##### Records provided #####

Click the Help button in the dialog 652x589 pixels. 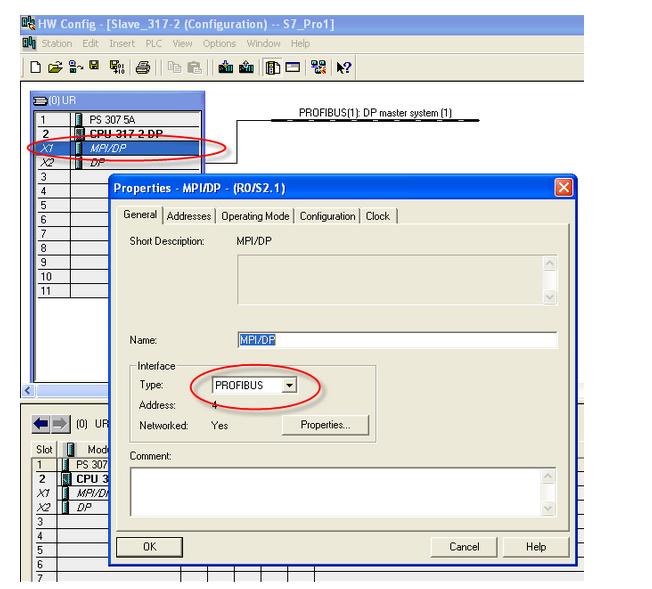(536, 547)
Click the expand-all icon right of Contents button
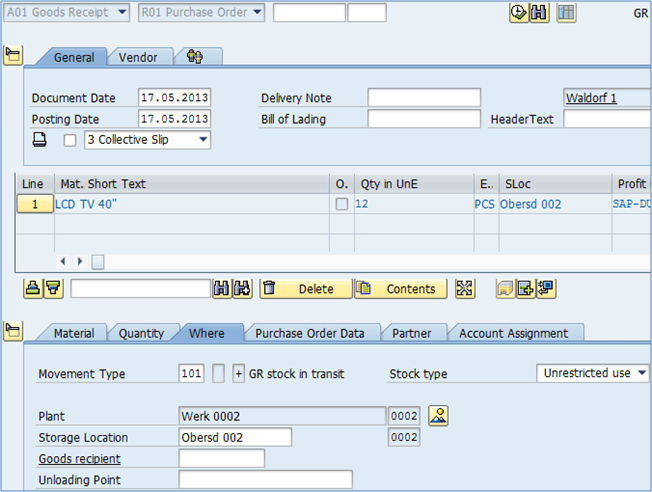 click(464, 289)
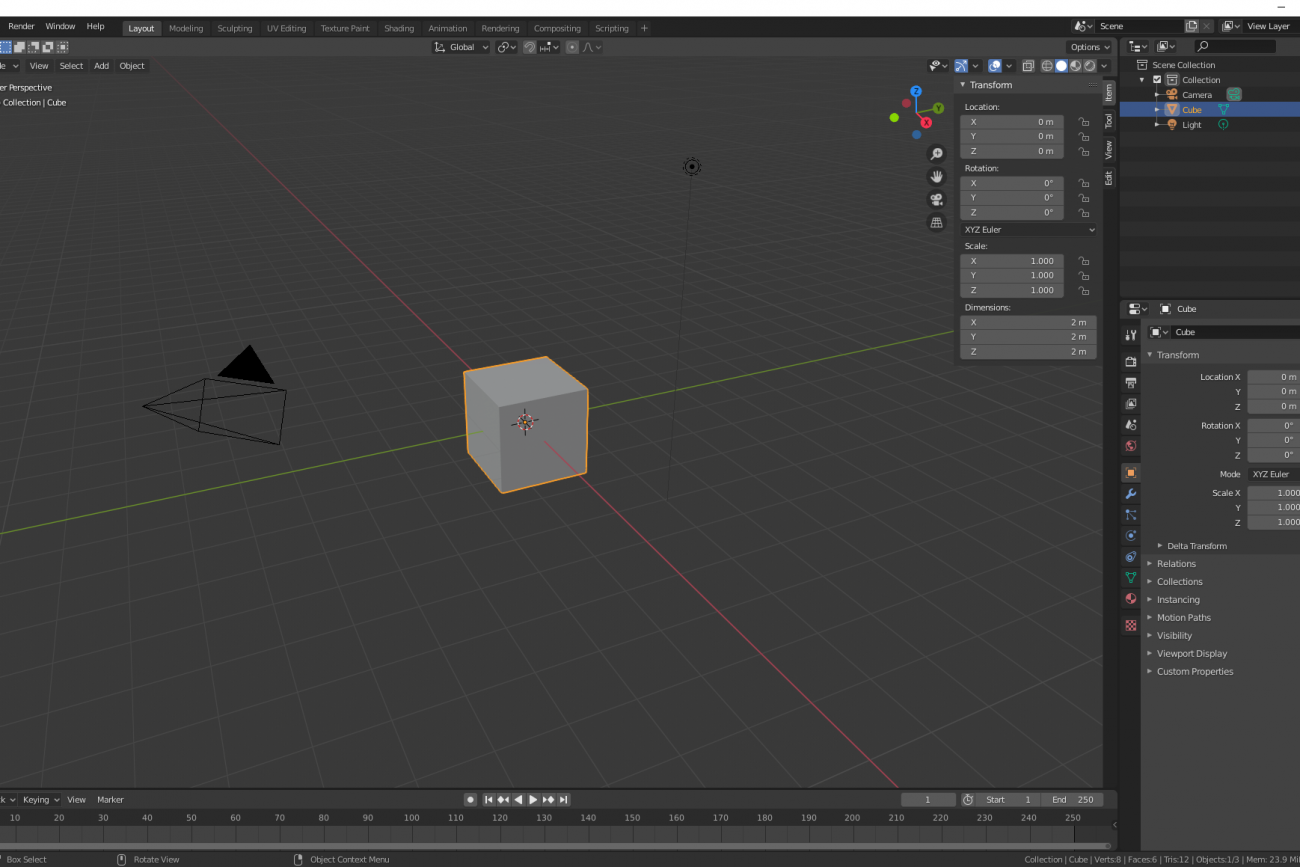
Task: Open the Material properties tab icon
Action: point(1130,599)

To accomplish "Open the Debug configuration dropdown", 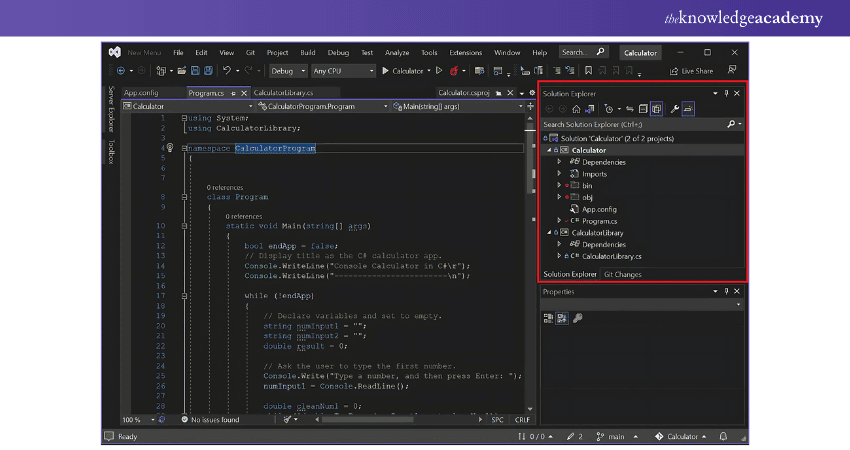I will click(288, 71).
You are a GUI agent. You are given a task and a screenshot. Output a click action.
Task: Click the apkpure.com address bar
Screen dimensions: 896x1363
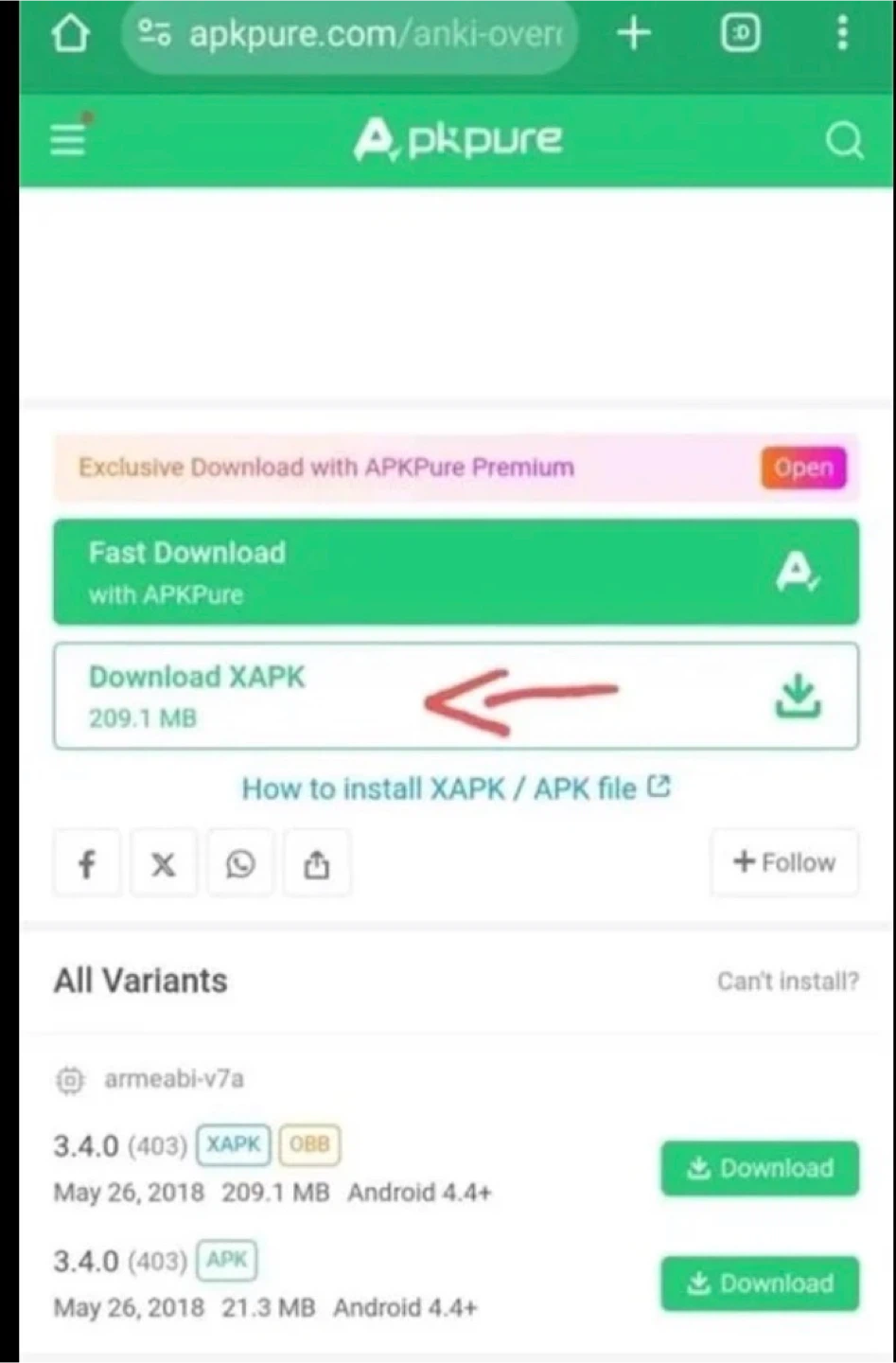pos(350,35)
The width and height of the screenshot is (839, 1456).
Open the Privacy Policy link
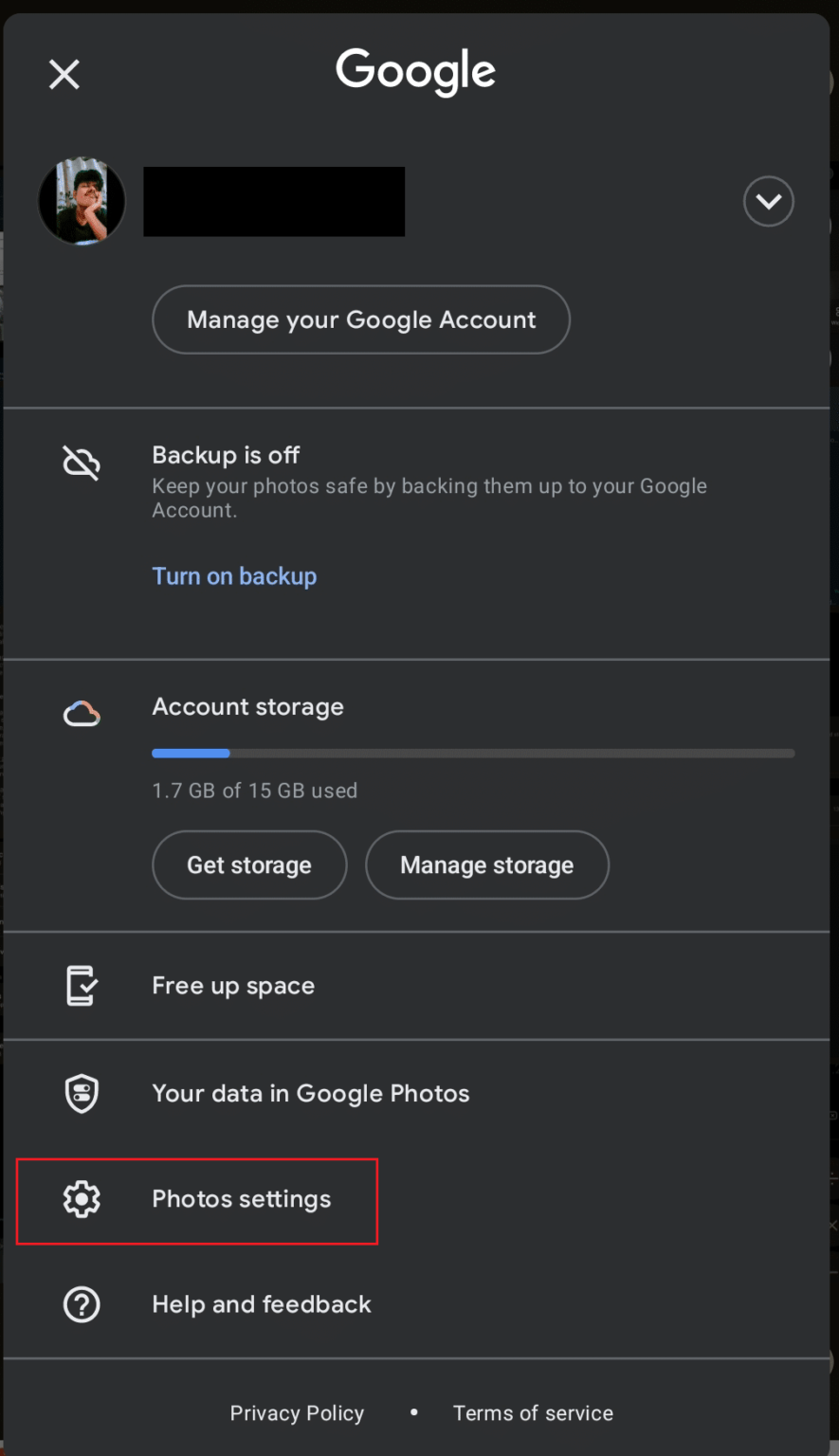pyautogui.click(x=297, y=1413)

#####

### Directions for this task
Transcribe, word for word, the line holding "You are a GUI" and all lines after it in the entries above, ending with the last. Only those lines; no pictures.

### Completed task
You are a GUI agent. You are given a task and a screenshot. Output a click action.
Task: Click the apkpure.com address bar
Screen dimensions: 896x1363
pos(350,35)
The width and height of the screenshot is (839, 1456).
Open the Privacy Policy link
pyautogui.click(x=297, y=1413)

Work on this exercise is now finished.